To break the two-hour marathon barrier, a runner would need to beat the fastest marathon that’s ever been clocked — 2:02:57 — by about 3 percent. That means he’d need to shave seven seconds off each of the race's 26.2 miles. To most, it’s a seemingly impossible challenge. But to #nike, it’s a goal worth chasing down.
The athletes brave enough to accept Nike’s invite to attempt to run a sub-two-hour race are Eliud Kipchoge, Lelisa Desisa and Zersenay Tadese. Months of testing and analyzing data on a stable of the world’s best distance runners determined that these three would be physically primed for the challenge. But much of the intention to partner with them boiled down to the simple fact that they’re naturally better than other runners at #running fast for a long time. Their years of experience and expertise give them a unique advantage, which is a big reason why the Breaking2 team of coaches and scientists understood that optimizing rather than radically changing their daily training and fueling strategies was the best way to approach its attempt to lead the athletes to what it hopes will be the biggest victory in distance #running to date.
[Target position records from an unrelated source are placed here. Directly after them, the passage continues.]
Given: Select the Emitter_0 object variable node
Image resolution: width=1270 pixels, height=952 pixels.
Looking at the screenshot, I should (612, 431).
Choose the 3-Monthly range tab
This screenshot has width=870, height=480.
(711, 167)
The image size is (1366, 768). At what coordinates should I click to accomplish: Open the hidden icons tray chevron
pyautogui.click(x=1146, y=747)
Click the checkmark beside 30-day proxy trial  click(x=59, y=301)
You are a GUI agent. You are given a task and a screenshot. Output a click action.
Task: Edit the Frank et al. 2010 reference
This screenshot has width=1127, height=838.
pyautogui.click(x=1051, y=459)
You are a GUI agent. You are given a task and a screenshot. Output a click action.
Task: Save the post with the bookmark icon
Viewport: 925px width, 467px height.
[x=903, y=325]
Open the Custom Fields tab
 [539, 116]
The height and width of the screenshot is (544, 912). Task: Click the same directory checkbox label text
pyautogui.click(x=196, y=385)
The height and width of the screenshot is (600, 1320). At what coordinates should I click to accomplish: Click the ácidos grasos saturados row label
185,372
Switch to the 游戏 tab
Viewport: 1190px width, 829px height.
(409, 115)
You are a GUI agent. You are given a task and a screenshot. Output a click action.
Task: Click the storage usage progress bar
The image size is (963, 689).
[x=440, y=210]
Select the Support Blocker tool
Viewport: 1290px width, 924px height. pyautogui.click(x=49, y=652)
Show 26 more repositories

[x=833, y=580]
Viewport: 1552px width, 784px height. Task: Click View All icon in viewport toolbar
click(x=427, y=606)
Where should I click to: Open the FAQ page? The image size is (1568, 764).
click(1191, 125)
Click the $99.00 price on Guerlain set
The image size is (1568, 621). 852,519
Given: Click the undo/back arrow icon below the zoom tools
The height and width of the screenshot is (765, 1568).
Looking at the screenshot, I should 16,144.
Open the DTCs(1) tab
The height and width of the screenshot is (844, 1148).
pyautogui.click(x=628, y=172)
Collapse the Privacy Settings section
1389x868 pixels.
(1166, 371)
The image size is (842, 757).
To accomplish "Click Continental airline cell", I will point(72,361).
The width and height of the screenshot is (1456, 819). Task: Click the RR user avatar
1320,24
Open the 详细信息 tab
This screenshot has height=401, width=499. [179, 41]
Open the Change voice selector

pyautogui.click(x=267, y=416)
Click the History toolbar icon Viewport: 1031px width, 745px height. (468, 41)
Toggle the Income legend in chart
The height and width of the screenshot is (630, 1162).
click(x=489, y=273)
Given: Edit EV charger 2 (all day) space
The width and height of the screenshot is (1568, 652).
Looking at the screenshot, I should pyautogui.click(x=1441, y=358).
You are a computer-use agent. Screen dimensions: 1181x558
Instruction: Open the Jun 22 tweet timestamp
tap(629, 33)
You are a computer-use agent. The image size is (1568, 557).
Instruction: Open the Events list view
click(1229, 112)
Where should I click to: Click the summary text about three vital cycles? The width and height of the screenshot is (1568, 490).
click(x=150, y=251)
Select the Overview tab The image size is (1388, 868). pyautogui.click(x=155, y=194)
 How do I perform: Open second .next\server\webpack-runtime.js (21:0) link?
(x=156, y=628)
The athletes and their coaches have played an integral role in defining the training programs that have gotten them to where they are today. Dr. Brad Wilkins, a physiologist and the director of #nike Explore Team Generation Research in the #nike #sport Research Lab, and Dr. Brett Kirby, researcher and lead physiologist of the #nike #sport Research Lab, were brought on to oversee the day-to-day science behind Breaking2. “As elite athletes, they have incredible, well established training programs that are working,” says Wilkins. “Our goal has been to work with the runners and their coaches to provide analysis and feedback.” Here’s why this coming together of worlds has the potential to make the sub-two-hour-marathon dream a reality.
Training plans evolve as the athlete does
Kipchoge’s weekly plan has variety and specificity, and progressively builds throughout the program. He’ll do two-a-days, long runs, speed work around a track and Fartlek workouts (Swedish for speed play) each week. “Eliud is very in tune with his body, so he often lets his response and perceived exertion dictate his pace,” says Kirby. Meanwhile Desisa’s initial focus was generally endurance, where he did a lot of long, easy-to-moderate foundational runs. He added in more specific track workouts to build his speed and intensity later in the program. Tadese’s strategy is almost the opposite of Lelisa’s: The first half of his training was speed heavy to help him become familiar with race pace, whereas later his goal has been to lengthen out the duration of his speed with endurance so that he can maintain that pace over time, says Kirby.